En Praga: Domicilio de Max Brod, 16 de noviembre de 1916.
Ya se lo advirtió Brod: al menos, cuatro críticos se encontrarían entre el público. Cuatro críticos que representaban a cuatro periódicos distintos y que publicaron cuatro reseñas, cuatro temidas y pavorosas reseñas que se encarnaron en Kafka como astillas bajo la uña de sus dedos. La primera, en el Münchener Neusten Nachrichten del once de noviembre; la segunda, en el Münchener Zeitung del día doce; la tercera, en el Münchener-Augsburger Zeitung del trece y, la peor de todas, la desabrida crónica del Praguer Tagblatt del mismo dieciséis, redactada de oídas, elaborada con toda la intención de dañar, firmada por un anónimo Levy-Athan que en ningún caso asistió a la lectura y tras cuyo estúpido sinónimo de resonancias hebraicas infernales se ocultaba, en eso Max y Franz estaban de acuerdo, el mismísimo Gustav Meyrink, presto a saltar a la yugular de sus enemigos literarios al primer síntoma de debilidad que presentaran:
-Podríamos decir que el señor Kafka vertió su basura en Múnich sin ningún tipo de reparo y, desde aquí, propongo a las autoridades muniquesas (por ende a las de Praga) que en próximas ocasiones cobren tasas por transporte y vertidos de desperdicios al buen doctor…-leyó Kafka en alto mientras su voz se tornaba un hilillo contrito a medida que avanzaba por la despiadada crítica.
Sobre la mesa camilla del salón, en la vivienda de Brod, reposaban los ejemplares de la prensa.
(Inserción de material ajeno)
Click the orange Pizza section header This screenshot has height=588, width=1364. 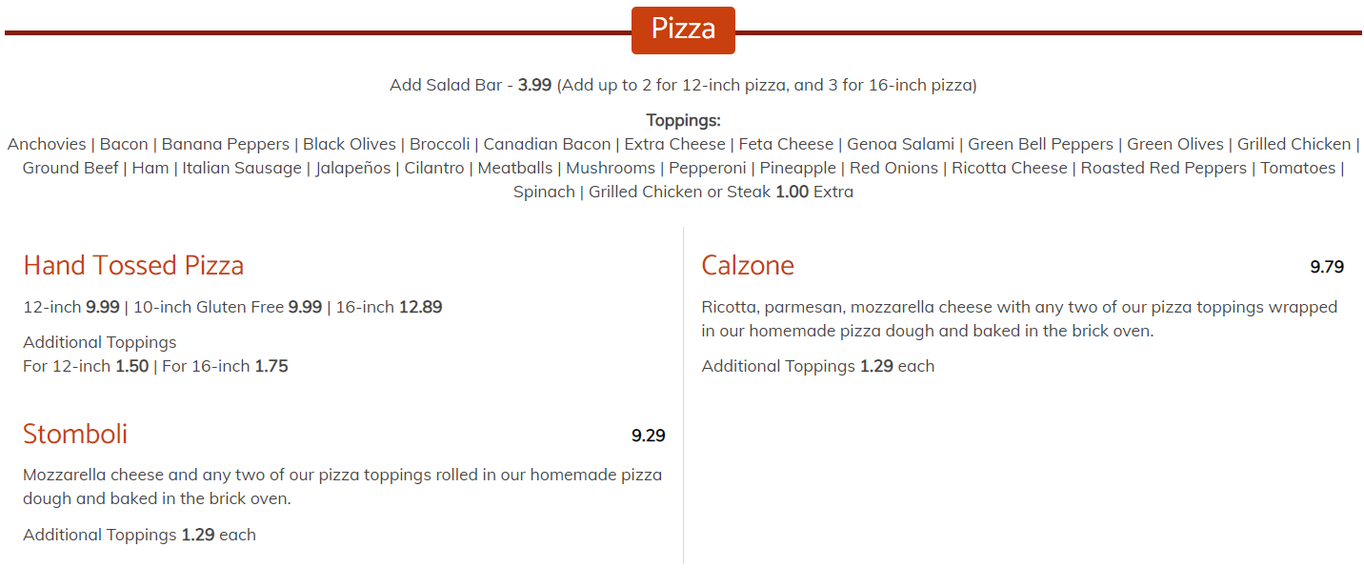(x=683, y=30)
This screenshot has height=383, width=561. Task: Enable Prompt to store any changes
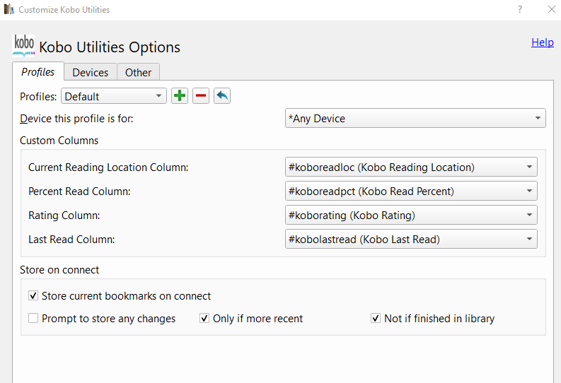33,319
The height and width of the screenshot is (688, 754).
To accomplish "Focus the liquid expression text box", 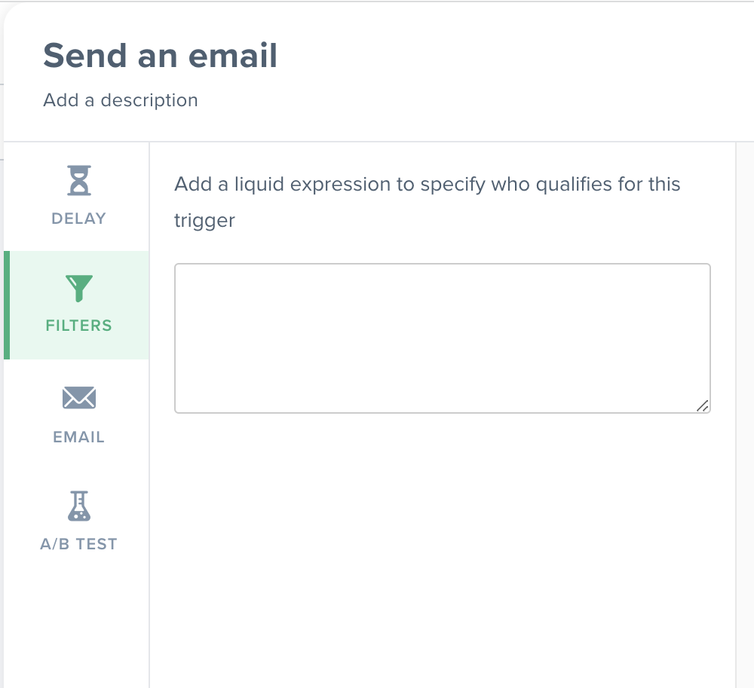I will click(443, 338).
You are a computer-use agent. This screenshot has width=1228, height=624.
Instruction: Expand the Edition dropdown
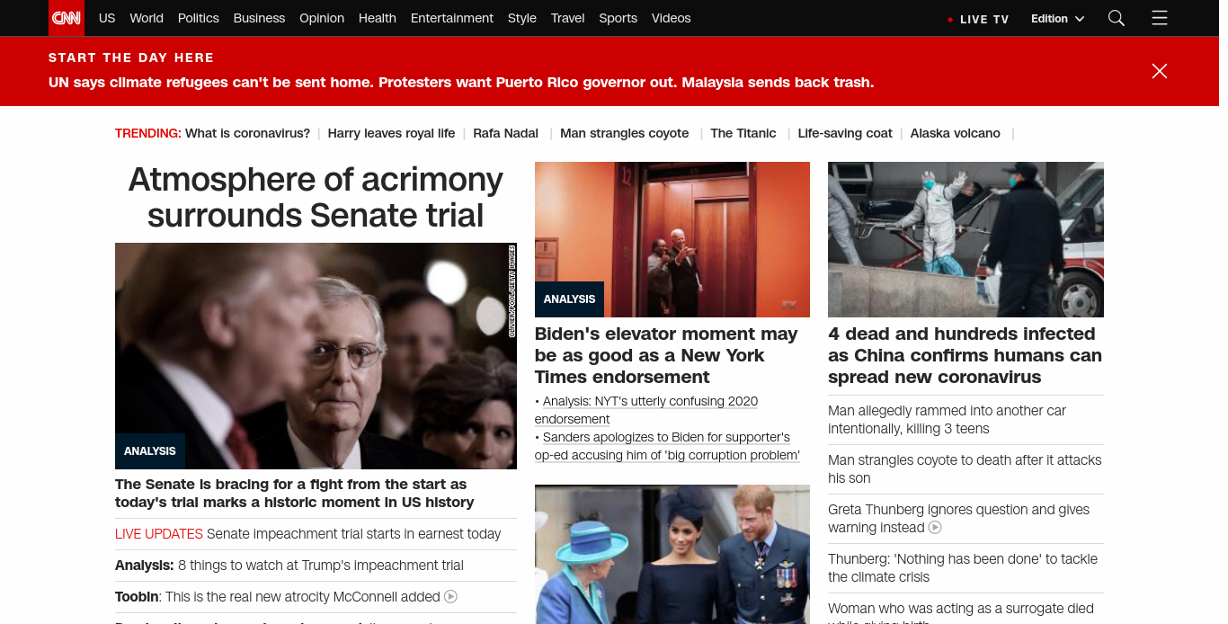1057,18
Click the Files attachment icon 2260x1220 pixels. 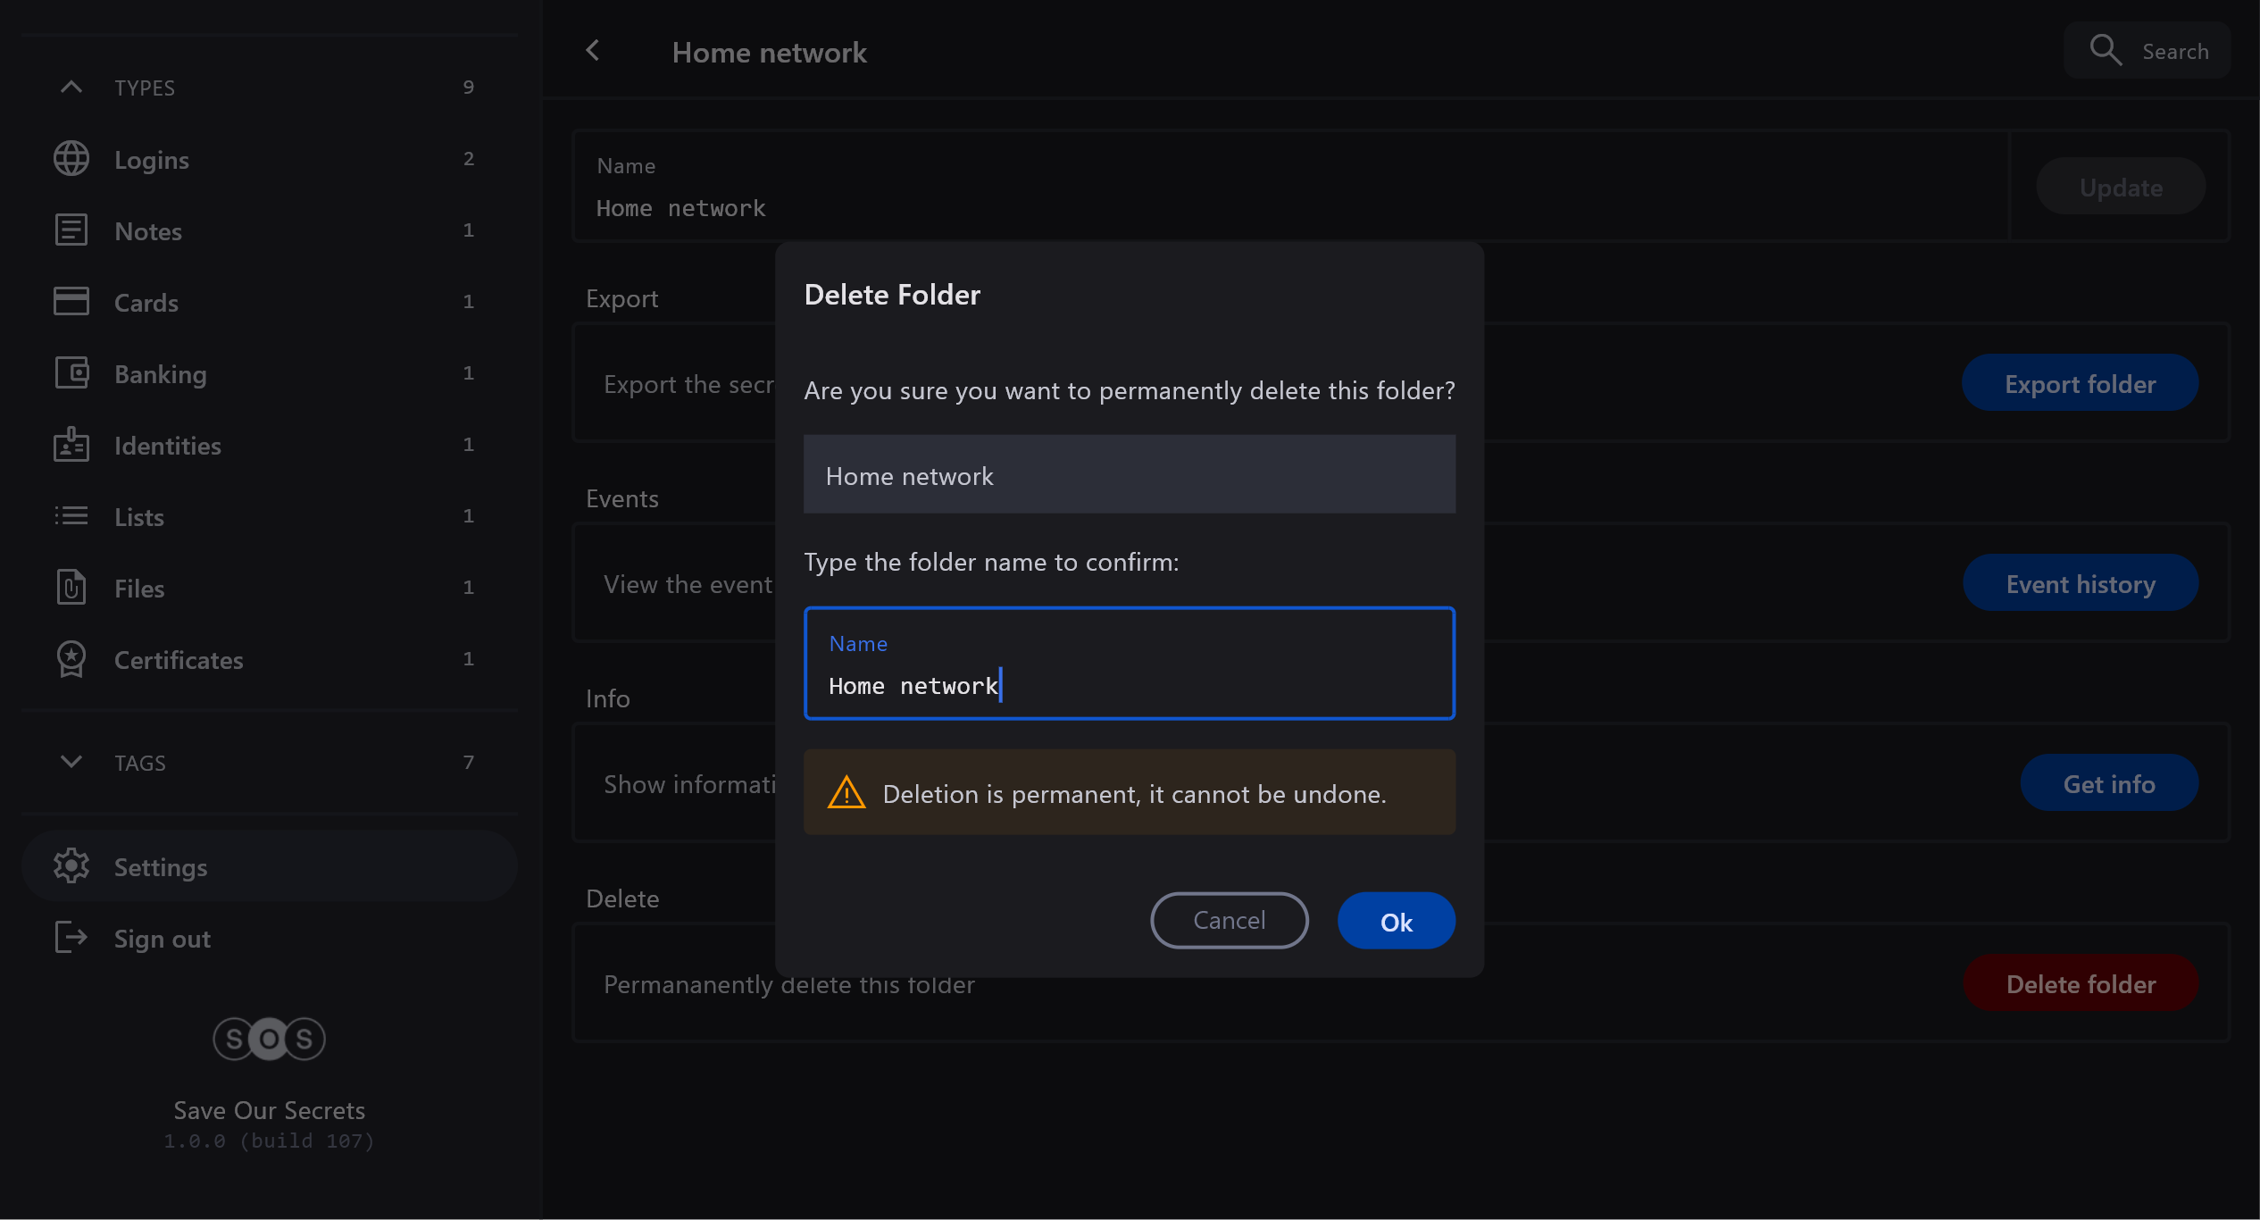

En general, el tono de las críticas era de tibieza. Sin llegar a proclamar nada bueno, insinuaban ciertos detalles negativos. Por ello, Max intentó quitarle plomo al asunto, pero Kafka se mostró decepcionado. No entendían nada, igual ni prestaron atención a su lectura. O a lo peor, ni se presentaron allí, tal era el caso de ese desgraciado de Levy-Athan. ¿Cómo se podía opinar, jugar con el trabajo y las esperanzas, con el esfuerzo de un autor, al criticar un acto al que ni siquiera se acudió? ¿Era posible que la actividad literaria fomentara tantos odios, tanta incomprensión, tamaña intolerancia? ¿Podían ser todos tan burros?
-Ya ves a lo que nos conduce dar luz a la propia obra, a un montón de insultos –aseveró Kafka amargado.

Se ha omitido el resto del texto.